A WOMAN diagnosed with HIV while going through the menopause has urged older women to take precautions and get tested.

Mother-of-one Sue Mason, 60, caught the virus after she started dating again following her divorce.

There has been a five-fold increase in women aged between 45 and 56 receiving care for HIV in the UK in the last ten years, a study has found.

Sue, of Brighton, met a fellow divorcee in a bar after the end of her ten-year marriage and the pair enjoyed an 18-month romance.

Sue said: “We got on well and had a great time together, but we just couldn’t see it working long-term.

“We ended our relationship, but stayed good friends.

“I had many misconceptions about getting into a relationship at this age, including the idea that I didn’t need to worry about contraception because pregnancy was no longer a worry.

“It hadn’t crossed my mind that older people could get sexually transmitted infections and there is a real lack of information for the older age groups.

“When my ex-partner told me he had HIV and said I ought to get tested, I was appalled and angry, saying ‘how dare you?’.

“I just thought HIV wasn’t something which happened to older, heterosexual women.”

Her ex’s diagnosis came too late and he died just two weeks later.

Sue said: “His health went downhill very quickly, but nobody knew what was wrong with him until it was too late.

“I was devastated when he died.

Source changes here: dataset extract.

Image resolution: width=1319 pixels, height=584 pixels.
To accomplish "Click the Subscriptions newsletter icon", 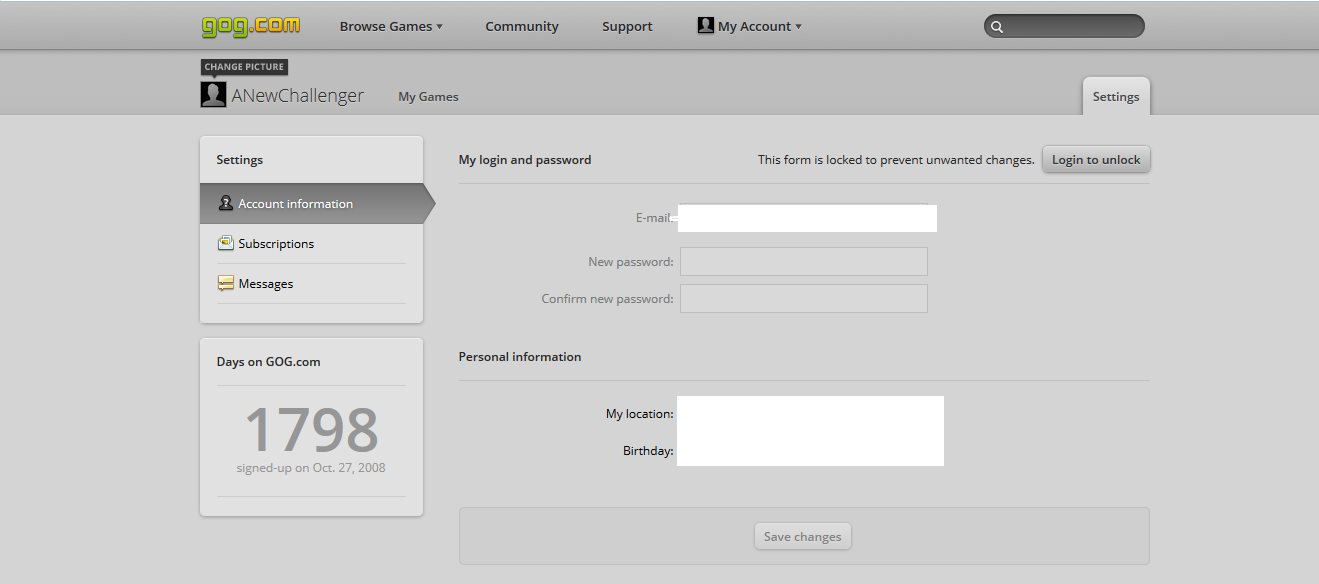I will (x=226, y=243).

He was a lovely man and a father to a young girl. He didn’t deserve to die so young.”

Sue was diagnosed at an early stage and can expect to live as long a normal life. She said: “After my ex’s death, this felt like a death sentence. It was a dark time and I will never forget it.”

“I had no signs of being unwell and it wouldn’t have entered my mind to get tested, had it not been for my ex-partner. I’m grateful to him for telling me in person as who knows what could have happened otherwise.”

“Thanks to medication I can now live a healthy life, with a normal life expectancy and cannot pass on the infection. But I think there is still a stigma attached to HIV.”

Sue now speaks openly about her experience as a Positive Voices coordinator, based at the Brighton office of the Terrence Higgins Trust, a project set up to help to put an end to outdated views of what it means to live with HIV.

Sue arranges for people with HIV and Aids to go into schools, universities and work places to share their experience and raise awareness of the virus.

Sue, who talks about living with HIV during the “HIV Happy Hour” on community station RadioReverb in Brighton, also started an initiative to visit GP practices after a consultant asked her how she contracted the virus.

She said: “I got fed up with keeping quiet. There are some people who are unable to speak out, so I want to keep talking until there is no longer a stigma surrounding HIV.”

“I would urge people to use contraception and to get tested for HIV. Early diagnosis can save lives – and stop the transmission of infection.”